I had exactly the same feeling and tried to modify this part as suggested. Unfortunately, it does result in (significantly) slower convergence in some instances, while not providing noticeable benefits. I don't have a rigorous explanation (the alg is a heuristic anyway), but here is my intuition:

We update frequencies of blocks in some order, which is dictated by ActiveSet (currently that's simply a queue). This order does affect the speed of convergence: For example, we want to prioritize updates of frequencies of blocks that are a part of a hot loop. If at an iteration we modify frequency of I, then there is a higher chance that block I will need to be updated later. Thus, we explicitly add it to the queue so that it's updated again as soon as possible.

There are likely alternative strategies here, e.g., having some priority-based queues and/or smarter strategy for deciding when I needs to be updated. I played quite a bit with various versions but couldn't get significant wins over the default (simplest) strategy.
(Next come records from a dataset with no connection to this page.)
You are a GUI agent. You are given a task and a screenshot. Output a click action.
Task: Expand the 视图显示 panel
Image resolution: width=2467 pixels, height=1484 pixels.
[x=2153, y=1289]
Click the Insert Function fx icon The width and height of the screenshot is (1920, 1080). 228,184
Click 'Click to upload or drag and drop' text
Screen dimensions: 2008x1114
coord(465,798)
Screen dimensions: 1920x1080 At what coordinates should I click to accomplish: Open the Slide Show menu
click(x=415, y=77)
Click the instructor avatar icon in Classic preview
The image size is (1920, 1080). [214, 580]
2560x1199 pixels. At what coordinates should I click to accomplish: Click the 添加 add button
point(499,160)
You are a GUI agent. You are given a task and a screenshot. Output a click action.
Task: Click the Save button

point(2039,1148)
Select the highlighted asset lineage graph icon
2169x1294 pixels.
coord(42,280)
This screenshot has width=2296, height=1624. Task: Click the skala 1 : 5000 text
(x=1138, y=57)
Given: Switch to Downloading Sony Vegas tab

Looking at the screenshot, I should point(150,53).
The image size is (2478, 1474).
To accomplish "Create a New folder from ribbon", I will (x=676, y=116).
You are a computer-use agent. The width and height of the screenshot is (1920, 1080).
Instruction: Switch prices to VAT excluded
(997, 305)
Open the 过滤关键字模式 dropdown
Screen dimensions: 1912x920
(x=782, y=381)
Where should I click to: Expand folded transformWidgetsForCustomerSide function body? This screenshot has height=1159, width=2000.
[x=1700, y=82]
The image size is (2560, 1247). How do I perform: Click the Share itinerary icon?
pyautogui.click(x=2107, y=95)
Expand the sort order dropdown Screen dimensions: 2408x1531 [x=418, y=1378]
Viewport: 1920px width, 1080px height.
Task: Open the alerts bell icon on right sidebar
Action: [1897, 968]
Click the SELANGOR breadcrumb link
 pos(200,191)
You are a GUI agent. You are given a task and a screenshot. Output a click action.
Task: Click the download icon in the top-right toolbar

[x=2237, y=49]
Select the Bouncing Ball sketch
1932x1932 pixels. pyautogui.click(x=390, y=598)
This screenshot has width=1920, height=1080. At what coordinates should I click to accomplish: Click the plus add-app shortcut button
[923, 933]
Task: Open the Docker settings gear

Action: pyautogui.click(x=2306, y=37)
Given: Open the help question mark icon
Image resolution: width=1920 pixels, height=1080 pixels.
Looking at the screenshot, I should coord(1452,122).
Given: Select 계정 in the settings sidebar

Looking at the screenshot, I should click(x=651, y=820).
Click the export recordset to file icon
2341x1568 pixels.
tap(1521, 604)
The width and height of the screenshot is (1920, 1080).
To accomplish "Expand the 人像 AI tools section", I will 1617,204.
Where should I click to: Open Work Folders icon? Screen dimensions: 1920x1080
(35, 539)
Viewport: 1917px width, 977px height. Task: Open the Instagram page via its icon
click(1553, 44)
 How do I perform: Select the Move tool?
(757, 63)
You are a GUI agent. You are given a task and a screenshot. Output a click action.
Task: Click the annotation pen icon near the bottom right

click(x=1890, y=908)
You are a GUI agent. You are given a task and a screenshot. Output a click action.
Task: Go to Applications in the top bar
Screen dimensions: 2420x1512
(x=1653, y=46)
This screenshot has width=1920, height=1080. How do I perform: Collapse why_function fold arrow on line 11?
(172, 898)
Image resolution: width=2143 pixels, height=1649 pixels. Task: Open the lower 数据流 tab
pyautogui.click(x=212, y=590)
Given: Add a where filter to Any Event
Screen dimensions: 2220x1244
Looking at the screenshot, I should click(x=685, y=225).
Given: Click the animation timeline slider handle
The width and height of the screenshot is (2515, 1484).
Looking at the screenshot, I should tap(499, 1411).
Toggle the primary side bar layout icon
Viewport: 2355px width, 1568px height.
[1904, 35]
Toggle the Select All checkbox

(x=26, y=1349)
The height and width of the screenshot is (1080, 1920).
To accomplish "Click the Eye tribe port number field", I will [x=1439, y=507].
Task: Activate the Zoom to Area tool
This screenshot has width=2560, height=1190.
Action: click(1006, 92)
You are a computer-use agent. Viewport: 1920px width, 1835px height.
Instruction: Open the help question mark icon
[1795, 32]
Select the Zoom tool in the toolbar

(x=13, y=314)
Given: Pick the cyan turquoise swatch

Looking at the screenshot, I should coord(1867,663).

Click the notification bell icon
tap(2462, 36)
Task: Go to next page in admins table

So let's keep this question as a future work.

1595

In my tests, I see parallel edges are always coming with exactly the same probability, and their sum might exceed 1.0. I guess that's an assumption/invariant used in BPI.

spupyrev updated this revision to Diff 350941.Jun 9 2021, 10:22 AM

ProbMatrixType

hoy accepted this revision.Jun 10 2021, 9:47 AM

llvm/include/llvm/Analysis/BlockFrequencyInfoImpl.h
1495

Thanks for the explanation. Looks like the processing order matters here but hard to track the exact order. Sounds good to keep the current implementation.

1595

You're right. getEdgeProbability returns the sum of all raw edge probabilities from Src to Dst.

/// Get the raw edge probability calculated for the block pair. **This returns the
/// sum of all raw edge probabilities from Src to Dst.**
BranchProbability
BranchProbabilityInfo::getEdgeProbability(const BasicBlock *Src,
const BasicBlock *Dst) const {
if (!Probs.count(std::make_pair(Src, 0)))
return BranchProbability(llvm::count(successors(Src), Dst), succ_size(Src));

auto Prob = BranchProbability::getZero();
for (const_succ_iterator I = succ_begin(Src), E = succ_end(Src); I != E; ++I)
if (*I == Dst)
Prob += Probs.find(std::make_pair(Src, I.getSuccessorIndex()))->second;

return Prob;
}
This revision is now accepted and ready to land.Jun 10 2021, 9:47 AM
davidxl accepted this revision.Jun 10 2021, 4:29 PM

lgtm

wenlei accepted this revision.Jun 11 2021, 9:30 PM

lgtm, thanks for working on this Sergey!

@davidxl @wmi We found this iterative bfi to work better comparing to irreducible loop header metadata approach. Curious to know if it would produce better results for your workload too.

This revision was landed with ongoing or failed builds.Jun 11 2021, 9:52 PM
Closed by commit rG0a0800c4d10c: A post-processing for BFI inference (authored by spupyrev, committed by wenlei).
This revision was automatically updated to reflect the committed changes.

Will evaluate it. If the results are good, we can flip it on by default.